The Albanian American Civic League
Ossining, New York
Shirley Cloyes DioGuardi, Balkan Affairs Adviser
April 6, 2001

The Albanian American Civic League has been working extensively with the Bush administration, the U.S. Congress, and the Albanian American community since our delegation returned from Macedonia, Kosova, and Presheva at the beginning of March. Our goal is to ensure that the crisis in Macedonia is resolved through diplomacy, not weapons, and that a commitment is made to eradicating the roots of the conflict--namely, the racism, repression, and institutionalized discrimination that Albanians have been subjected to for close to a century.
    The international community has long described Macedonia as a multiethnic democracy. But, as Democratic Party chairman Arben Xhaferi observed in an interview with the New York Times on March 27, while the reality of Macedonia is multiethnic, "the concept of the state is ethnocentric." "Which do we change?" he asked. "We can only change the reality by ethnic cleansing, and so we must change the concept of the state."
 
RECOMMENDATIONS:

In order to bring genuine democracy and peace to Macedonia, it is necessary to:

CHANGE THE CONCEPT OF THE STATE BY CHANGING THE CONSTITUTION TO GIVE EQUAL STATUS TO ALBANIANS AND ETHNIC MACEDONIANS.

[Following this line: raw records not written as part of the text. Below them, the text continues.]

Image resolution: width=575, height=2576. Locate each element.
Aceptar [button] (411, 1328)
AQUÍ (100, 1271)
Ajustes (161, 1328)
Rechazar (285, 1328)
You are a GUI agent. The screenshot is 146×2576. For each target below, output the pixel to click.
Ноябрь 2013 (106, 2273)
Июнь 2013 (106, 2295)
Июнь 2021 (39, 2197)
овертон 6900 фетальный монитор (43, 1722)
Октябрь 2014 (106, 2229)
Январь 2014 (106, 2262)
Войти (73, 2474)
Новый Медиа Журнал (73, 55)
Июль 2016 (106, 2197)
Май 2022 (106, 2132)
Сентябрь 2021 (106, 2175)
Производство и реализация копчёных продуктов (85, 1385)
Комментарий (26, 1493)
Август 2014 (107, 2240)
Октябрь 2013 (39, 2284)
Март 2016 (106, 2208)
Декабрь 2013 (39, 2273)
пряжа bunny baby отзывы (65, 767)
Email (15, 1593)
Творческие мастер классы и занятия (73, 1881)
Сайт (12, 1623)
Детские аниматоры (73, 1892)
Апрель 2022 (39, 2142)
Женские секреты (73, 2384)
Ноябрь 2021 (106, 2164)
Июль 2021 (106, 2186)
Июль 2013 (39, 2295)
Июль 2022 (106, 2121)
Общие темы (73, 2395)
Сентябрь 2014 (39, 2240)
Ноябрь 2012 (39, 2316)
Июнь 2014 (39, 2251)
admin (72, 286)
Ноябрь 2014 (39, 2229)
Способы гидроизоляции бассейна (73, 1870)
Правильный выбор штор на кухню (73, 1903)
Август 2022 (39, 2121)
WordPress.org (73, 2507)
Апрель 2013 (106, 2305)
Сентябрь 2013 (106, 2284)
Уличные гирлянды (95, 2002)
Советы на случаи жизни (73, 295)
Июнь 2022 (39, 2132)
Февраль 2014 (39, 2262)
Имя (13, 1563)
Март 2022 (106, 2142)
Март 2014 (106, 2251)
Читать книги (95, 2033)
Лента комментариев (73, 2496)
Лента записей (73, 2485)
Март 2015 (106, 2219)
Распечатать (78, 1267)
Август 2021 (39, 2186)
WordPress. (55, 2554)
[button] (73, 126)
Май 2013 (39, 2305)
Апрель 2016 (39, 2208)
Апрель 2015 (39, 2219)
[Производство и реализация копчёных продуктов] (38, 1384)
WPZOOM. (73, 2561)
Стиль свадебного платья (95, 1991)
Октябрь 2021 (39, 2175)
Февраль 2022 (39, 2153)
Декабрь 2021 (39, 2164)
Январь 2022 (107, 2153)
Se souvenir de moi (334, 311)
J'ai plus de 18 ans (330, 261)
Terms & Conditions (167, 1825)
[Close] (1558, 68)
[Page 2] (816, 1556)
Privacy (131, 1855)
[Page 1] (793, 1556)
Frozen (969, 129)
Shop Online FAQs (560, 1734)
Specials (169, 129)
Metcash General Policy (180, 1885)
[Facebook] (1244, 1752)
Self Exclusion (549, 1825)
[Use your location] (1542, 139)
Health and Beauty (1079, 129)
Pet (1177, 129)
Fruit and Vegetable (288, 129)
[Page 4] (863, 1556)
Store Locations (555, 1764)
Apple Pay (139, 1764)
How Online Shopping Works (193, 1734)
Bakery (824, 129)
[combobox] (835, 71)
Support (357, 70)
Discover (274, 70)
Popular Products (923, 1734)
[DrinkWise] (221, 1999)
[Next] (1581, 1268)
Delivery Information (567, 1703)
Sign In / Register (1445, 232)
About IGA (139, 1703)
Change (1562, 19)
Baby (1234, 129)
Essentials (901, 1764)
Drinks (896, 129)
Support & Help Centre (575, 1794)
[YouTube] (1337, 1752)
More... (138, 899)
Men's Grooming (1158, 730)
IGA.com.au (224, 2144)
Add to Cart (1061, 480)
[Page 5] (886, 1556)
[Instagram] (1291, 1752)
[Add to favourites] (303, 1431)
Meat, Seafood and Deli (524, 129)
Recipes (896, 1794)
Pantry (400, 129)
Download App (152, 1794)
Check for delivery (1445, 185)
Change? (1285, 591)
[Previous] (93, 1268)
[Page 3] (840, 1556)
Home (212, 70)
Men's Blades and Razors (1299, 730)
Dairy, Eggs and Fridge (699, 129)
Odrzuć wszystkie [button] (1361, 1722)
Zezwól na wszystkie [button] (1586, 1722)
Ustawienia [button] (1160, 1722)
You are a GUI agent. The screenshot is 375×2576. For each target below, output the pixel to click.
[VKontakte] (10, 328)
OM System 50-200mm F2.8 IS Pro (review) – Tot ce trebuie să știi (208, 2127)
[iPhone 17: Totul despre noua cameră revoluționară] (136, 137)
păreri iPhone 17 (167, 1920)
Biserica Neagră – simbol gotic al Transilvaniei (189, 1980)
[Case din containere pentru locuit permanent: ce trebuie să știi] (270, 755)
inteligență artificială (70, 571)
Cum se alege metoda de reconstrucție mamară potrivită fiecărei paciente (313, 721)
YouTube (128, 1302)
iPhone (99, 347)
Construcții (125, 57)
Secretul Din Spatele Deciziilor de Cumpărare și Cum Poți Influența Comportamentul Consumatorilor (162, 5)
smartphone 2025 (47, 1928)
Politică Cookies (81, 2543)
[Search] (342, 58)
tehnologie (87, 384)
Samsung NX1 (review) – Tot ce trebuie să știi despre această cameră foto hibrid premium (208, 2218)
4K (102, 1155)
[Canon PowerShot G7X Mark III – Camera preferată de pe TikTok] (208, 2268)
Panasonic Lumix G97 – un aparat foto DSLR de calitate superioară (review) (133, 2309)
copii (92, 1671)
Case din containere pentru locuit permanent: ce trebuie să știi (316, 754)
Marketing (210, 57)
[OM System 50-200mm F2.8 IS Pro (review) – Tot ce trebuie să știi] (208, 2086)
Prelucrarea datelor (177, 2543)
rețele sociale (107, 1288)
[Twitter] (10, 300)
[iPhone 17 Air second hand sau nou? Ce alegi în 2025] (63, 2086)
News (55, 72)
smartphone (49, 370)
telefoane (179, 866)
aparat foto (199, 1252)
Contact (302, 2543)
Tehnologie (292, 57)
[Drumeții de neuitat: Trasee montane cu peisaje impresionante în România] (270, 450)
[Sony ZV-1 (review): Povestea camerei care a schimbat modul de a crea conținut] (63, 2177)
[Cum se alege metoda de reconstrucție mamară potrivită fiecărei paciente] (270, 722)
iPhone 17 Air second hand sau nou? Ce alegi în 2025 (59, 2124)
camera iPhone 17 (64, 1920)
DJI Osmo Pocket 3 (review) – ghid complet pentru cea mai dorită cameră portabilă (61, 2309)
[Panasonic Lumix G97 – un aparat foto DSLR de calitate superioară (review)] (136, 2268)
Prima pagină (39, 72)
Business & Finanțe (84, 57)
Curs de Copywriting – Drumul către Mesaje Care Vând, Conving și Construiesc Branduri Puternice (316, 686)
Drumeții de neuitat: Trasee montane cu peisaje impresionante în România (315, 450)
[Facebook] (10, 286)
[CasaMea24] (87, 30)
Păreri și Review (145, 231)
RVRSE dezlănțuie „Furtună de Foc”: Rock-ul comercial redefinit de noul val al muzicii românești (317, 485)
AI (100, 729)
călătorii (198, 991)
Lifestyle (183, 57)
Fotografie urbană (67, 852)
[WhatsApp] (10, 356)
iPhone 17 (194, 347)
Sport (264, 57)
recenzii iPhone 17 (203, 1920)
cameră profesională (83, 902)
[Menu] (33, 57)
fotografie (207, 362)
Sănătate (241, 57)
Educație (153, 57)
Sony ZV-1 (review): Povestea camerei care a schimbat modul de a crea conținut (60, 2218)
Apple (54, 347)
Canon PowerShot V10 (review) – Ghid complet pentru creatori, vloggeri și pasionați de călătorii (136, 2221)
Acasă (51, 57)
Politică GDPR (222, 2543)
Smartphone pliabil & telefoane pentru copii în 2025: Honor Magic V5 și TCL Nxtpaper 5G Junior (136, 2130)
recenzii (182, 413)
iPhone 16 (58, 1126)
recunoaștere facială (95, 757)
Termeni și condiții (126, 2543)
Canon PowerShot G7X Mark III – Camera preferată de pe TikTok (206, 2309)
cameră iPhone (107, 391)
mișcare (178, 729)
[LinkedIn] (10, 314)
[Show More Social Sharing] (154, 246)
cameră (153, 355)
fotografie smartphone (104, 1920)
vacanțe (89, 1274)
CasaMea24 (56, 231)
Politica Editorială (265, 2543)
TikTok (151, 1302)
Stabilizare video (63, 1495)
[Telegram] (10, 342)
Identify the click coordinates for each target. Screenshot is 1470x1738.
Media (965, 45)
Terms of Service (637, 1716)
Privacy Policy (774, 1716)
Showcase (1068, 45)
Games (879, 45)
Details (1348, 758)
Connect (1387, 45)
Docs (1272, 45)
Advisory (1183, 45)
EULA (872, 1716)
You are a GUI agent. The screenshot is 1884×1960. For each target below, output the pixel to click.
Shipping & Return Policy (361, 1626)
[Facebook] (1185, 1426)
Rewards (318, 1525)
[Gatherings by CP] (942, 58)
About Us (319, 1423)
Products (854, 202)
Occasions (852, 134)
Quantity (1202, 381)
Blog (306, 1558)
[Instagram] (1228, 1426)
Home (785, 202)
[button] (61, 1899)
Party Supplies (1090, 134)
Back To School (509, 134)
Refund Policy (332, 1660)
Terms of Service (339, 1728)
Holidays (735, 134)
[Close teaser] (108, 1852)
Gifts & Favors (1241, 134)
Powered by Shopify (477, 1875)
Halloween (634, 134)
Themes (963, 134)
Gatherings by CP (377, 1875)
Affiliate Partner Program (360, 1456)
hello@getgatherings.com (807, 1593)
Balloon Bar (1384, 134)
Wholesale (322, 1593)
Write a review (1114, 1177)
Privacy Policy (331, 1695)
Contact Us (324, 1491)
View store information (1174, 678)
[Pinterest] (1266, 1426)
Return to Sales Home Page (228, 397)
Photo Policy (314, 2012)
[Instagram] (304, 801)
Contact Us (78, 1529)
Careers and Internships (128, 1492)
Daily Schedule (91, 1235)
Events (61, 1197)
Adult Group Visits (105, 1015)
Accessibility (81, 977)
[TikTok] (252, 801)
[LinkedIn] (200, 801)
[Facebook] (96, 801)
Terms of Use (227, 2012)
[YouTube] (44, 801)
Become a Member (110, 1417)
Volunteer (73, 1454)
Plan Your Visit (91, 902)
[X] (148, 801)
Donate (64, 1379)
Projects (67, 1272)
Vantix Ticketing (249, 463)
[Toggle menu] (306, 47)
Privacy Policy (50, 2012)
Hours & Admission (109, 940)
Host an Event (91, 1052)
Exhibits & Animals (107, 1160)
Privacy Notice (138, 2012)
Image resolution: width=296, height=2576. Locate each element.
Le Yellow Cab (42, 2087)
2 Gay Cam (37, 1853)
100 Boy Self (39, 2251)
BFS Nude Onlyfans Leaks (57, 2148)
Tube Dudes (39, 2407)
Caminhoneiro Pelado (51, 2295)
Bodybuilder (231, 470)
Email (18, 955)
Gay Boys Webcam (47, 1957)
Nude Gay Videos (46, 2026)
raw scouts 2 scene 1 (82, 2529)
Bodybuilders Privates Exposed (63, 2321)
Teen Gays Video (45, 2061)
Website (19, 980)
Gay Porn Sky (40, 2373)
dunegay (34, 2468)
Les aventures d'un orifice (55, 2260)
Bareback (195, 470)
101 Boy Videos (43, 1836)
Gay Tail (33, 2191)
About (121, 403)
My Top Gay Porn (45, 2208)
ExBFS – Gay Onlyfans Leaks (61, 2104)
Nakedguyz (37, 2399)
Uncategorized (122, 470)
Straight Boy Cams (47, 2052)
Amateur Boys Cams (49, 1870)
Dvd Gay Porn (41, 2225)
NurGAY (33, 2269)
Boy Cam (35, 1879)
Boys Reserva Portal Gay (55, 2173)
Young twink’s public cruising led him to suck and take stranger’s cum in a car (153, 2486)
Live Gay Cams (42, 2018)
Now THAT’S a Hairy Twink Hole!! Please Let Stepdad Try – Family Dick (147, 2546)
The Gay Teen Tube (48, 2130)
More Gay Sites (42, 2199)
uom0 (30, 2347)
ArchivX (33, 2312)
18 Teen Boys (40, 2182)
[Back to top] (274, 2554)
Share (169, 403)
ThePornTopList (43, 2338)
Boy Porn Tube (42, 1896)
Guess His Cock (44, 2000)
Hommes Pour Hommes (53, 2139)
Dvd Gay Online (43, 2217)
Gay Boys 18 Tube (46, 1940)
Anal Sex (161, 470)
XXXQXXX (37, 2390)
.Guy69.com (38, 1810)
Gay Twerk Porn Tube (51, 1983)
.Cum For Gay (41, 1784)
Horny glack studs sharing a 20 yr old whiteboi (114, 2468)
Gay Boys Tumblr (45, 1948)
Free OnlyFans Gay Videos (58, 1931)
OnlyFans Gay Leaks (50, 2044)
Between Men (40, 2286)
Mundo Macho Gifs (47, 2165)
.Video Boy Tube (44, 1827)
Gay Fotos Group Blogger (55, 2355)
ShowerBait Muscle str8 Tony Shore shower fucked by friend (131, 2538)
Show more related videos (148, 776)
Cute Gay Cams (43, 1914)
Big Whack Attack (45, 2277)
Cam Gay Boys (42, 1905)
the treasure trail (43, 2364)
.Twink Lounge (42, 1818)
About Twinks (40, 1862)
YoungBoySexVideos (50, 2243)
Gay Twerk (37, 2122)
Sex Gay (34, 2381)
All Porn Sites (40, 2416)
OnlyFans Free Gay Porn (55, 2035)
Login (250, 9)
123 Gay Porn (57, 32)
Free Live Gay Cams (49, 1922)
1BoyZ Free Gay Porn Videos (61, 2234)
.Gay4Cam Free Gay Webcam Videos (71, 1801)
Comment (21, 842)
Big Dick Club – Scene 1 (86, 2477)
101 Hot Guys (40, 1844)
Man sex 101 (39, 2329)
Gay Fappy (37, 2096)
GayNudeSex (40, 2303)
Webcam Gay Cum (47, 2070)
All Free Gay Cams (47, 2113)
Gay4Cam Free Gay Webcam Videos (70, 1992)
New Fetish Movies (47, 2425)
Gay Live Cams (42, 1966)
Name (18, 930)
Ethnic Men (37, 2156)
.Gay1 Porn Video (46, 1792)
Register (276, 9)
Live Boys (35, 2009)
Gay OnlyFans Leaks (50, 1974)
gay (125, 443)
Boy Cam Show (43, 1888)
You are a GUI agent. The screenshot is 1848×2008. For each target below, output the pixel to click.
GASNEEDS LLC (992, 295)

· CHANGE THE CITIZENSHIP LAW, OR RATHER ITS APPLICATION, SO THAT ALL PEOPLE BORN IN MACEDONIA OR WHO HAVE LONGSTANDING RESIDENCY ARE COUNTED AS CITIZENS.

Since the 1994 census, more than 120,000 ethnic Albanians, whose families in many cases have been living in Macedonia for centuries have been classified as "illegal immigrants," because the head of the household is working abroad to ensure the family’s survival. Those whose work abroad has prevented them from living in Macedonia for fifteen years without interruption, as the current law requires, have lost the citizenship rights they had before Macedonia declared its independence from the former Yugoslavia in 1991.
    A huge part of the problem here is that the OSCE, of which Macedonia is a member, has established international norms for determining citizenship that do not account for a situation in which high unemployment has forced large numbers of adults to work abroad in order to support their families. Therefore, OSCE standards must be modified to accommodate the Macedonian reality. In the villages bordering Kosova, such as Tanusha, disenfranchisement has taken another form. After NATO entered Kosova in June 1999, Macedonian border guards began to try to push the Macedonian border back into Kosova. When ethnic Albanian farmers in Tanusha and other border towns would cross the border into Vitina, Kosova (only eight kilometers away) to buy supplies, rather than make the journey to Skhup (25 kilometers away), they were blocked from returning to Macedonia, where their families have been farming for hundreds of years on the same land. It is no accident that the NLA established a stronghold here.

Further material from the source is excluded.